The cash consideration, that is the payment of the debt to the daughter which the creditor had a right to make, is just and equitable, where the agreement was made in good faith, as the agreement at bar was. In such case the daughter as a creditor must be considered as having a lien upon the property conveyed for the amount of her debt. See Brown v. Chubb, 135 N.Y. 174, 31 N.E. 1030; Lobstein v. Lehn, 120 Ill. 549, 12 N.E. 68.

The defendant Walker, however, is not entitled to a lien for a greater amount than the indebtedness due her, and such sums as may have been expended to preserve the estate for the benefit of creditors. *395 Owing to the indefiniteness of the testimony regarding the amount owing to her at the time of the conveyance, this court will require further testimony on this point in order to determine the relative rights of parties.

There are two other matters which must be considered. The evidence indicates that some money was furnished by the defendant Walker from her own independent resources to preserve the estate. If the defendant Walker used her independent means to pay interest and taxes she is also entitled to a lien on the property benefited for the amount proven. Moneys secured by her and Morris from the estate itself are not allowed to her.

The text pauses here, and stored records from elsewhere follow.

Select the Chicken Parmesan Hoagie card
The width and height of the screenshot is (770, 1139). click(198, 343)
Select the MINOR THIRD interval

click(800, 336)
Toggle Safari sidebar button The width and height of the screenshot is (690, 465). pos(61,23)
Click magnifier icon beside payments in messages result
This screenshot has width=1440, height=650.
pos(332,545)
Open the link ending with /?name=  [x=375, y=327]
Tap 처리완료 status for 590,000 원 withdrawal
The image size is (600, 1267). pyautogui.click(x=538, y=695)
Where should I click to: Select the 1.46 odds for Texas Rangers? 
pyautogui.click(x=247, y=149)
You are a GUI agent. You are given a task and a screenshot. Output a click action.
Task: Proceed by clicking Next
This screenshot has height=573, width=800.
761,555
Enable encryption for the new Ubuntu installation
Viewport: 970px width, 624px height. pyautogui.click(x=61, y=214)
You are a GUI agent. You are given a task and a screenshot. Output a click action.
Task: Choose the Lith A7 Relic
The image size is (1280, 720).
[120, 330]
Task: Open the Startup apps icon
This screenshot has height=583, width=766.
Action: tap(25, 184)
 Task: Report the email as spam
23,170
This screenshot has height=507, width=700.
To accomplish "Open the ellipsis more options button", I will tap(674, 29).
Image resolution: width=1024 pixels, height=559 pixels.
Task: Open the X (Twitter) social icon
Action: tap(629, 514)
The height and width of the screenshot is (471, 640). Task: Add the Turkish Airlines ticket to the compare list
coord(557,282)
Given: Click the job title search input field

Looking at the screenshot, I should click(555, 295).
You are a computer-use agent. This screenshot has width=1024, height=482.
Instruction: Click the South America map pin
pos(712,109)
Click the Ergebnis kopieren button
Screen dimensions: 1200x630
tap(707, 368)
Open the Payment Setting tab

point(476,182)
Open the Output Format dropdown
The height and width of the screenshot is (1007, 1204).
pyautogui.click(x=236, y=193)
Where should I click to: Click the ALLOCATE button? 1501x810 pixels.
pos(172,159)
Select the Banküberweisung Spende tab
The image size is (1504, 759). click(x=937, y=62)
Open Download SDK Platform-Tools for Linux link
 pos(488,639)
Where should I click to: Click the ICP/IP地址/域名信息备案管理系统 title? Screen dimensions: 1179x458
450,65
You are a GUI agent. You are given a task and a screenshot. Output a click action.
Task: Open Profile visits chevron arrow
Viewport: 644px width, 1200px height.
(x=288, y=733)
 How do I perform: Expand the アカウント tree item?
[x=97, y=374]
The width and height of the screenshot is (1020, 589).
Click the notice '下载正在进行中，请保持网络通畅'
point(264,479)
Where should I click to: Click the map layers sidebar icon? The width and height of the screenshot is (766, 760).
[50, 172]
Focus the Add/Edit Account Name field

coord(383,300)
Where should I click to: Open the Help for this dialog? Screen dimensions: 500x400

The evidence indicates Morris advanced money and on the strength of the "power of attorney coupled with an interest" cancelled this indebtedness. At the time he advanced this money and at the time he accepted the power of attorney and cancelled the indebtedness he was thoroughly familiar with the financial condition of the defendant Smith. He knew of the indebtedness to the plaintiff and must have known that the transfer to Walker — through which he was to get interests as a speculation — would, if sustained, completely shut out the plaintiff from collecting his debt and thus hinder and delay him in this collection. The business relations between him and Smith and Walker are matters for themselves to adjust, and in which the plaintiff has no interest other than to determine whether his own rights are superior. The interest of Morris is one entirely different from the interest of the defendant Walker. The money loaned by Morris was loaned after the transfer to Walker had been agreed upon, and thus, when the defendant Morris' interest arose, he knew and participated in the transfer which rendered Smith insolvent. Consequently it became such an interest as is inferior to that of the plaintiff. That defendant Morris may be able to prove advances made for the preservation of the estate and which would entitle him to consideration is possible, so this feature is not determined as yet.

Under the provisions of § 7846 Supp. 1925, and on the authority of Bernier v. Preckel, 60 N.D. 547, 236 N.W. 242, and Baldwin Piano Co. v. Wylie, ante, 216, 247 N.W. 397, this case is remanded to the trial court for the purpose of taking testimony upon these two issues which the defendants are required to prove — what was the actual *396 amount of indebtedness owing to Walker by her father at the time of conveyance and what sums did the defendants furnish from their own private resources in order to preserve the estate.

The trial court therefore is required "to take such evidence without delay and certify and return it" to this court. In the meantime "all proceedings in the Supreme Court shall be stayed pending the return of such evidence," and we retain jurisdiction of the case.

NUESSLE, Ch. J., and CHRISTIANSON, BIRDZELL and BURKE, JJ., concur.